"Any relationship between a building and its users is one of violence, for any use means the intrusion of a human body into a given space, the intrusion of one order into another." - Bernard Tschumi in Architecture and Disjunction
CULT | Aimee Friberg Exhibitions is pleased to present SEXXXITECTURE, a group exhibition featuring works by Alejandro Almanza Pereda, Daniel Gerwin, Rebekah Goldstein, Roman Liška, Max Maslansky, May Wilson and Jake Ziemann. The exhibition will open on Wednesday, July 1 with a public reception from 6–8PM and will be on view through August 1, 2015.
SEXXXITECTURE explores the complex relationship between architecture and people. The works in the exhibition examine how formal design and structure dramatically shape our experience of place as well as our encounters with others. Line, color and form have the power to create intense human desire. Where and how does the aesthete get turned on? Why is a well-appointed apartment, a luxury high-rise, or a designer house such an aphrodisiac to some? The artists featured in SEXXXITECTURE engage with fantasy and anticipation through diverse media, demonstrating how the built environment informs human sexual dynamics and inviting the viewer to question how we perceive and identify cues of visual arousal.
Alejandro Almanza Pereda’s totemic sculptures investigate the limits of his materials, defying the viewer’s expectations of what is physically possible; they seem to suspend reality in the same way as making love can erase consciousness of time and space. May Wilson uses volume, weight, and texture as references to skin and sausage-like appendages, finding humor in forms that are anthropomorphic yet created from inorganic, highly-processed industrial materials. Jake Ziemann’s ceramic sculptures slump and posture atop pedestals crafted from utilitarian materials such as crates and bricks, referencing both idiosyncratic nuances in the human shape and bodily gestures–and playfully emphasizing the obvious association between phallus and skyscrapers.

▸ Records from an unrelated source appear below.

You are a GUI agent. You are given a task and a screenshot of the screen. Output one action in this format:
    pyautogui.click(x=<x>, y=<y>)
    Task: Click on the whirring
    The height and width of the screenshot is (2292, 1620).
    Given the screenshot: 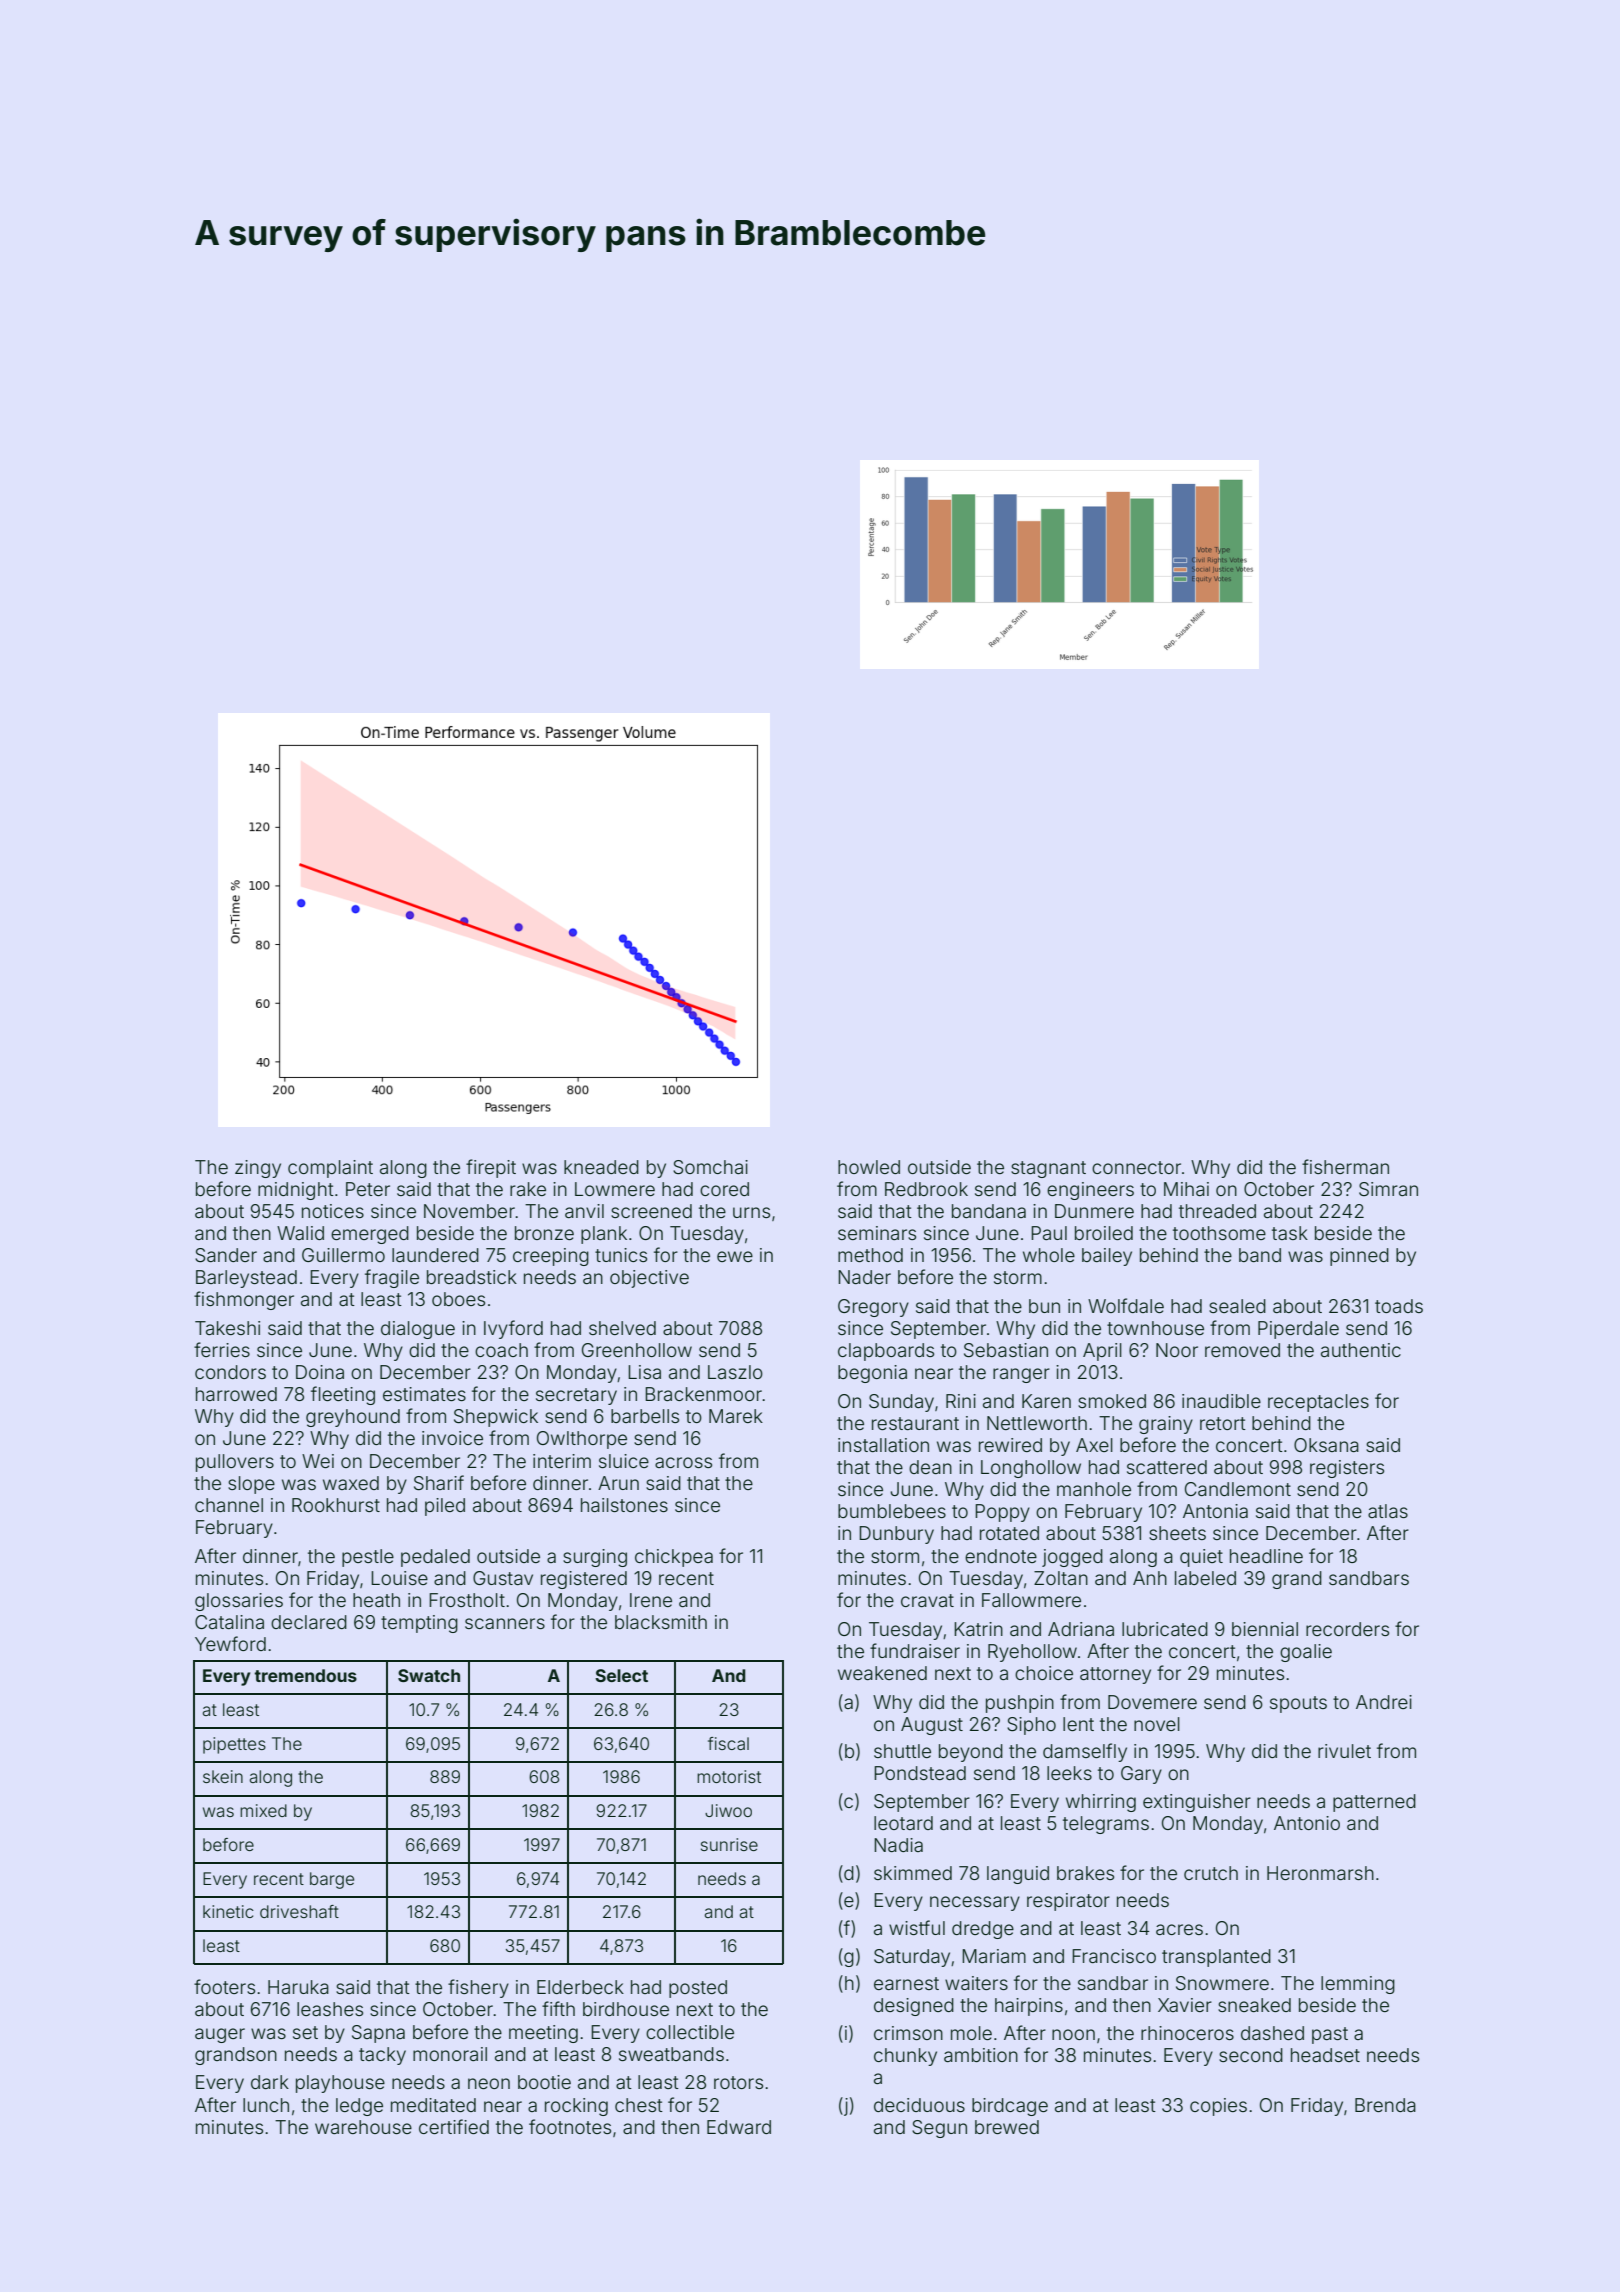 What is the action you would take?
    pyautogui.click(x=1101, y=1803)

Daniel Gerwin, Rebekah Goldstein and Roman Liška’s works have less explicit formal relationships to the body, but reference it in other ways. Goldstein’s strong sense of color and playful perspectives suggest windows and doors that one could creep or crawl through–perhaps on the way to a forbidden tryst–and her titles suggest the pinks of flesh and genitals. Gerwin’s deconstructed home interiors evoke nostalgic recollections of intimate interactions through use of trompe l’oeil. Liška’s formalist constructions of sharp diagonals in contrast with materials of burlap and corrugated rubber evoke a sensual tension, suggesting censorship and bondage. Max Maslansky’s erotic scenes, created by painting images from 1970s pornography stills onto bed sheets, offer a peek into the illicit realm of the retro boudoir, where the lovers frolic amid the lines of mid-century modern furnishings.